My favorite thing about student media is that it’s so experiential, which is absolutely critical for students studying this stuff. The most important part of it is how easy it is to take advantage of the opportunity. The neatest part is watching students do it.


8
Sep 20

Cluck cluck, tree, cluck cluck

Maples. Rubbing it in. “We’re going away!” Right in front of me, literally, the tree under which I parked today.

Which is the real story here. I went into the office a bit late today because I knew I’d be on campus until about 7:30 — which wound up being actually 8 or so. And even despite rolling onto campus in the middle of the day I parked right next to the building.

You can’t legally park any closer to our building than I did today, just before noon. That’s how many people aren’t on campus right now.

Our building has classes, but only the smaller ones. Anything over 50 students is automatically online. Faculty were able to decided, in a dizzying and disjointed system, whether they would teach in-person or online. One week, faculty could decide. The next, they couldn’t. It was all a part of a summer spent finding our sea legs. There was also a hybridized model, with rotating students on various days of the week and that seemed like it would have too many moving parts for anyone to keep straight. Ultimately, though, whatever got decided at an individual level, or got decided for them from above, has led to a quiet building so far.

With most classes apparently taking place on line, that means few students and very, very few faculty in the building. About 90 percent of the staff is working from home. And that means that, because I have to go in, I can get a parking spot right up front.

Just means I didn’t have to walk too far to my car at the end of the evening after a practice session in the television studio.

Except, after watching some practice shows get produced in anticipation of next week’s season premier episodes from the new news team, I walked to the parking deck. I hadn’t parked in the deck, but right beside that maple tree. It took me a block to realize it, and a block to walk back.

Which, for a Tuesday, isn’t the worst setback.

I’m more disappointed in the maple tree. If you see me out there sometime later this week, staring it down with a look of disappointment on my face, you’ll know why.


7
Sep 20

Just a few words about a casual bike ride

There’s a moment in this video where the frame rate and the RPMs of the spoke shadows synched up perfectly. Check this out:

This was of course, on a sunny Saturday bike ride, one of the highlights of the weekend.

Weekends taking on a curious level of sameness. We sleep in, get curbside pickup of Chick-fil-A for lunch, eat, go for a bike ride, get cleaned up and settle in for an evening of chatting with a few friends. Sundays usually have a lot of reading, or preparing for the week, or dreading it, or whatever it is that people do.

Next week, we’re changing it up. We’re going to go ride bikes somewhere else!

On our usual weekend route:

She takes beautiful pictures. Pointing those toes a little bit though …

I wonder if I should tell her. Nah. She was already ahead of me. “You’re riding better than me wrong!” would be bitter grapes, indeed.


4
Sep 20

Approved sidewalk painting

Well, you presume it was approved. A good stencil lends an air of legitimacy and authority.

These two were on sidewalk slabs near one another, just outside our building on campus. I wonder how many different bits of sloganeering that the Office of Sidewalk Painting created. It’s a big campus.
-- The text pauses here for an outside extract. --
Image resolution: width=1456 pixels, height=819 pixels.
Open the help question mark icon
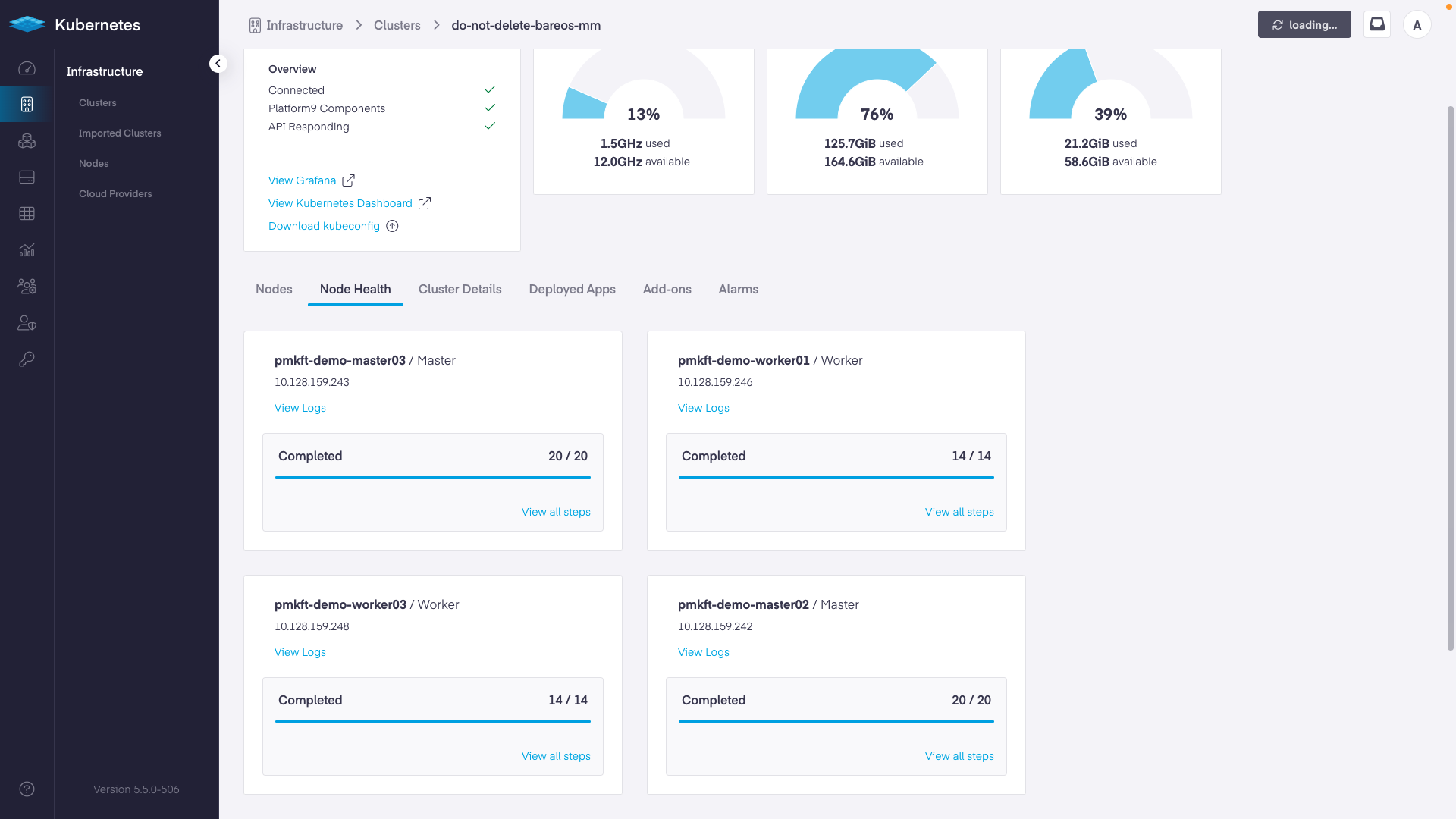27,789
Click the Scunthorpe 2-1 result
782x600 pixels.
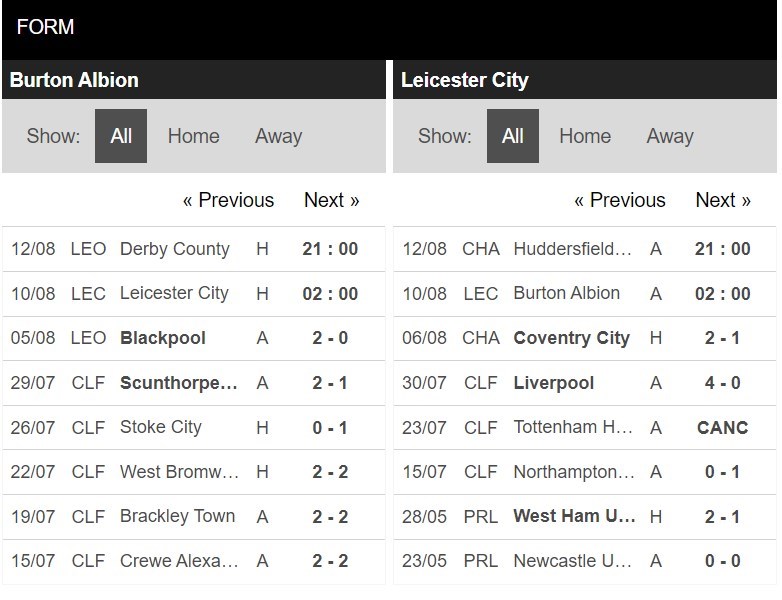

The #LocaleStrong thing is a bit tired. We should have retired that one with Boston. Let them keep it, they did it well. Now it’s a Beantown thing, and we all need our own hashtags. I just counted the mentions on Twitter. There’s been 62 uses of that hashtag since the beginning of the term two weeks ago. Most of them from official accounts. A few of the individual usages have been tongue-in-cheek. One was showing off a picture of the stencil work.

Just down the way, on the same block, some of the other signs were destroyed, and thrown into the creek.

I guess they didn’t see the stenciled, approved, graffiti.